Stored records
○ ○ ○

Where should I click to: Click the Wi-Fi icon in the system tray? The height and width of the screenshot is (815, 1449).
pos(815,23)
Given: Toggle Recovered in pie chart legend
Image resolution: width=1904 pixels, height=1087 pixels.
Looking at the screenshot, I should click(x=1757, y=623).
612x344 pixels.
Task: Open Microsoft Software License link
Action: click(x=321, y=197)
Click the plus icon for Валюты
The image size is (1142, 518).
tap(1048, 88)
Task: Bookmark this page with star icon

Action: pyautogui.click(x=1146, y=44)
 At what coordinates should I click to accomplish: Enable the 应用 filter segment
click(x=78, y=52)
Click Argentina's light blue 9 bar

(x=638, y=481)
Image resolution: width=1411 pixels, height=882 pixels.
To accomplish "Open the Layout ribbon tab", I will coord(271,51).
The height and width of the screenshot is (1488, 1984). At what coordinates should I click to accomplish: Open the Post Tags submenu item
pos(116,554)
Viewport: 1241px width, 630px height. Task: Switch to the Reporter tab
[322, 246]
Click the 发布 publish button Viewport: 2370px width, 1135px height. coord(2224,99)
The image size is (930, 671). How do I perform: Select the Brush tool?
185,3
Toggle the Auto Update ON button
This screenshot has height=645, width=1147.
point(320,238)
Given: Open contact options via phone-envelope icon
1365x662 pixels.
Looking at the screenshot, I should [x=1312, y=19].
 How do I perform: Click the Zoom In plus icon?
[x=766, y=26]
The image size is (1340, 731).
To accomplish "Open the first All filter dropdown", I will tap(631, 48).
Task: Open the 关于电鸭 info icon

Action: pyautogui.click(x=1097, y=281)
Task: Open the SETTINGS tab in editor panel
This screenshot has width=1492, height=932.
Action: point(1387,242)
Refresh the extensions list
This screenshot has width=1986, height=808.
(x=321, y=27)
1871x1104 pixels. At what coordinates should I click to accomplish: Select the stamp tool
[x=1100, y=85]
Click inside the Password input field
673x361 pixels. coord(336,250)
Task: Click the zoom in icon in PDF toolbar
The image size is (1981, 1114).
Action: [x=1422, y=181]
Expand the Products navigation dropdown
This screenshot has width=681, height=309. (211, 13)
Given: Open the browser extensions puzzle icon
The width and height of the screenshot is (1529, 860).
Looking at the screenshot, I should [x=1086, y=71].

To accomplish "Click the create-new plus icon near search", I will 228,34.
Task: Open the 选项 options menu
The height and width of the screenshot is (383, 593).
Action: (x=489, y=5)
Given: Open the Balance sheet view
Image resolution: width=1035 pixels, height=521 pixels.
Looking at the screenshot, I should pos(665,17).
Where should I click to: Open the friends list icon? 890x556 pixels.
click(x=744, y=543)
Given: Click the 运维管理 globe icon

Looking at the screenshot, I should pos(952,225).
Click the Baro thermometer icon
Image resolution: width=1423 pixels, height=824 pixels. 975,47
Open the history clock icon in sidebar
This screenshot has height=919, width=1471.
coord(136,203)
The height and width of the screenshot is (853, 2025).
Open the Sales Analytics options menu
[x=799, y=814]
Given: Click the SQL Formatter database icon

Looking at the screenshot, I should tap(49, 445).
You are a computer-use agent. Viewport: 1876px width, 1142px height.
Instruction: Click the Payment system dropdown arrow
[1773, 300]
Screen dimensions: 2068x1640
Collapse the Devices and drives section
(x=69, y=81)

○ ○ ○

- _PROBLEM TO SOLVE_
Give back precisely the lines above that start at the line containing "The image size is (1142, 518)." and end at the line containing "Click the 发布", inclusive. No other lines belong in the output.

- _RESPONSE_
The image size is (1142, 518).
tap(1048, 88)
Task: Bookmark this page with star icon

Action: pyautogui.click(x=1146, y=44)
 At what coordinates should I click to accomplish: Enable the 应用 filter segment
click(x=78, y=52)
Click Argentina's light blue 9 bar

(x=638, y=481)
Image resolution: width=1411 pixels, height=882 pixels.
To accomplish "Open the Layout ribbon tab", I will coord(271,51).
The height and width of the screenshot is (1488, 1984). At what coordinates should I click to accomplish: Open the Post Tags submenu item
pos(116,554)
Viewport: 1241px width, 630px height. Task: Switch to the Reporter tab
[322, 246]
Click the 发布 publish button Viewport: 2370px width, 1135px height. coord(2224,99)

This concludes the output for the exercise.